** Excerpted text follows **

Develop an OpenMS/TOPP tool addressing the following tasks: (1) correction of instabilities of the retention time (2) multiple alignment of the LC-MS/MS signals caused by peptides (3) compute and maintain a consensus over many experiments.
A standard experimental setup in proteomics research is liquid chromatography (LC) combined with tandem mass spectrometry (MS/MS). In this type of experiment, the protein content of the sample is cleaved (e.g. using trypsin) into smaller peptides ("shotgun proteomics"). These peptides are then separated with respect to their hydrophobicity (other physicochemical properties can also be used) using liquid chromatography and then transferred to a mass spectrometer. Inside the mass spectrometer, peptides are ionized and separated with respect to mass-to-charge ratio. In tandem mass spectrometry, selected ions from the probe can be subjected to collision-induced fragmentation, and a secondary mass spectrum is acquired from these. Peptides will often break at the peptide bonds, and from the resulting fragment spectra it is possible to reconstruct the amino acid sequence using data base search or de novo prediction.
The goal of this Master's project is to develop a tool for creating a multiple LC-MS/MS map alignment based on peptide identifications.
A prototype implementation in Python is available from previous work by E. Lange, R. Tautenhahn, S. Neumann, and C. Gröpl (2008). This master's thesis will be implemented in OpenMS.

** End of Excerpted text **
** Exercise data follows **

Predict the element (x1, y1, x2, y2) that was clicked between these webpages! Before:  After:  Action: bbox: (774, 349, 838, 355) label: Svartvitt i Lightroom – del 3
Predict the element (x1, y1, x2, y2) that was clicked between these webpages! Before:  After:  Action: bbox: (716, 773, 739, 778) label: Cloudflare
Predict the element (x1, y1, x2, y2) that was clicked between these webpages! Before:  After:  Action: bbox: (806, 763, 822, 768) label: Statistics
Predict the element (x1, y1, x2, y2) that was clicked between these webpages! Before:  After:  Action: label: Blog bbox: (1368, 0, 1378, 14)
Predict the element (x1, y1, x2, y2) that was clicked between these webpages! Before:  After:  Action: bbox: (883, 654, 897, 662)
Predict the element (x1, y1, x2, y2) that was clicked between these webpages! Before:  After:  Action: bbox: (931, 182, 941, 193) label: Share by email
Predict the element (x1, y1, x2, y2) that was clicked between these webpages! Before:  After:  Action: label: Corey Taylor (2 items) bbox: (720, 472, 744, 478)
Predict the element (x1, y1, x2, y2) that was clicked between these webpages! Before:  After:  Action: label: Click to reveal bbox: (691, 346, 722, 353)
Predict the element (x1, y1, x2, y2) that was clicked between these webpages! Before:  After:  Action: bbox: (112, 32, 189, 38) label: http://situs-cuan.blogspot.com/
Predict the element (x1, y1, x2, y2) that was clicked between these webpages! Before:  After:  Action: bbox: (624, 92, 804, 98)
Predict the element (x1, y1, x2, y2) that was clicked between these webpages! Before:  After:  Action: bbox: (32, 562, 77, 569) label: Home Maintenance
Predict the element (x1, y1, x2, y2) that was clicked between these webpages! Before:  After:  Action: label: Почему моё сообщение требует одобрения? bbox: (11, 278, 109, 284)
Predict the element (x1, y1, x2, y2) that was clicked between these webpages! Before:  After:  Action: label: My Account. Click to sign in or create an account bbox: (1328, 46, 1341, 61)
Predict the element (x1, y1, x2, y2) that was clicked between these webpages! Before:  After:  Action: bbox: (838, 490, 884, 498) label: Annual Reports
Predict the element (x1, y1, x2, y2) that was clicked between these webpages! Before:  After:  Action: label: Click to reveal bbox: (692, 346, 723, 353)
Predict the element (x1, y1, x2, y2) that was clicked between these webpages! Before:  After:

** End of Exercise data **

Exercise
Answer these questions using the project description on LC-MS/MS map alignment:
1. Which enzyme is named as an example for cleaving the protein content of a sample?
2. What is the planned multiple LC-MS/MS map alignment to be based on?
3. In which programming language is the prototype implementation available?

Completed task
1. Trypsin
2. Peptide identifications
3. Python